A business man working at office
Kohei Hara/Digital Vision/Getty Images

Databases depend upon keys to store, sort and compare or create relationships between records. If you’ve been around databases for a while, you’ve probably heard about many different types of keys — primary keys, candidate keys, and foreign keys. When you create a new database table, you’re asked to select one primary key that will uniquely identify each record stored in that table.

Why is a Primary Key Important?

The selection of a primary key is one of the most critical decisions you’ll make in the design of a new database.

The most important constraint is that you must ensure that the selected key is unique. If it’s possible that two records (past, present, or future) may share the same value for an attribute, it’s a poor choice for a primary key.

Another important aspect of a primary key is its use by other tables that link to it in a relational database. In this aspect, a primary key acts like the target of a pointer. Because of these inter-dependencies, a primary key must exist when a record is created, and can never change. 

Poor Choices for Primary Keys

Let’s consider what not to use as a primary key:

ZIP Codes do not make good primary keys for a table of towns. If you’re making a a simple lookup table of cities, ZIP code seems to be a logical primary key. However, upon further investigation, you may realize that more than one town may share a ZIP code. For example, four cities in New Jersey (Neptune, Neptune City, Tinton Falls and Wall Township) all share the ZIP code 07753.

Social Security Numbers do not make good primary keys, for many reasons.
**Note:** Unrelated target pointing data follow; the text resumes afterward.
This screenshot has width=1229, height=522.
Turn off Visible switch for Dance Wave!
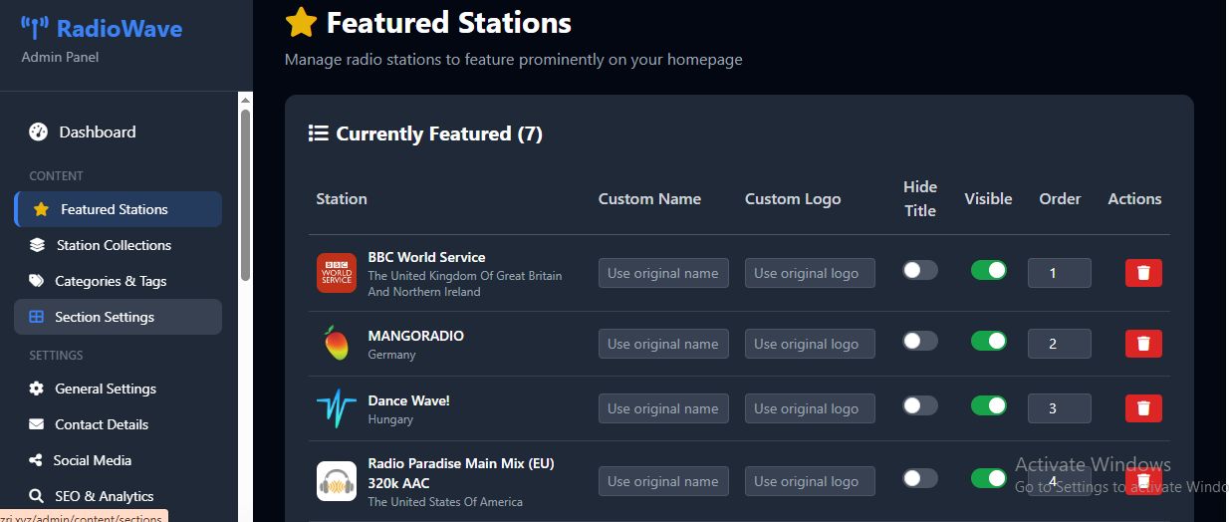pos(988,405)
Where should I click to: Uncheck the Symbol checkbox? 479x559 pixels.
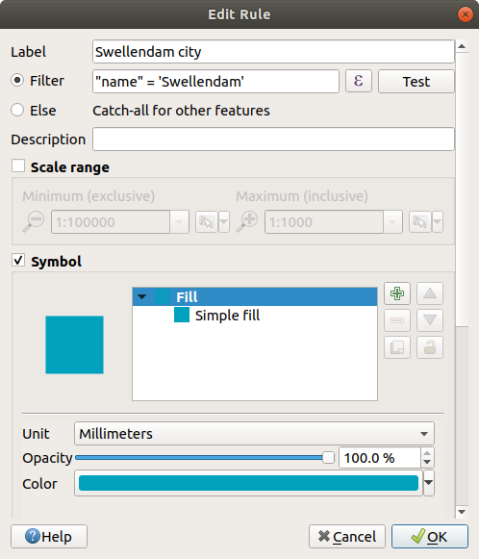18,260
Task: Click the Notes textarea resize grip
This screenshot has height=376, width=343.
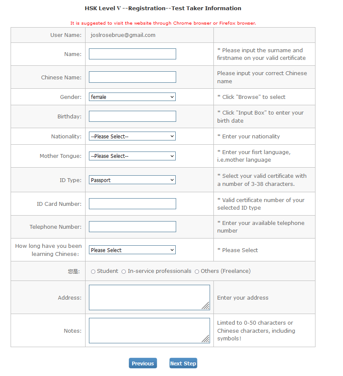Action: 206,339
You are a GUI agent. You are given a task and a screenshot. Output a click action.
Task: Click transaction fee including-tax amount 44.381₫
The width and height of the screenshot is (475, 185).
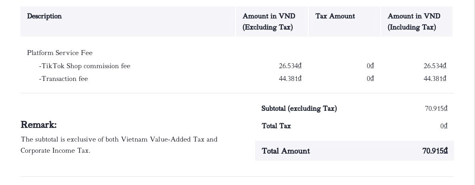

First, most people consider their SSN private and would not want it clearly visible to database users.Second, some people don’t have SSNs — in particular, foreigners or immigrants who have never gotten a social security card. Third, SSNs can be reused after an individual’s death.

Finally, an individual may have more than one SSN over a lifetime — the Social Security Administration will issue a new number in cases of fraud or identity theft.

Email addresses are also a poor choice for a primary key. Although they are unique, they can change over time. Further, not everyone has an email address.

Choosing an Effective Primary Key

So, what makes a good primary key?

In most cases, turn to your database system for support. A best practice in database design is to use an internally generated primary key. Your database management system can normally generate a unique identifier that has no meaning outside of the database system. For example, you might use the Microsoft Access AutoNumber data type to create a field called RecordID. The AutoNumber data type automatically increments the field each time you create a new record. While the number itself is meaningless, it provides a great way to reference an individual record in queries.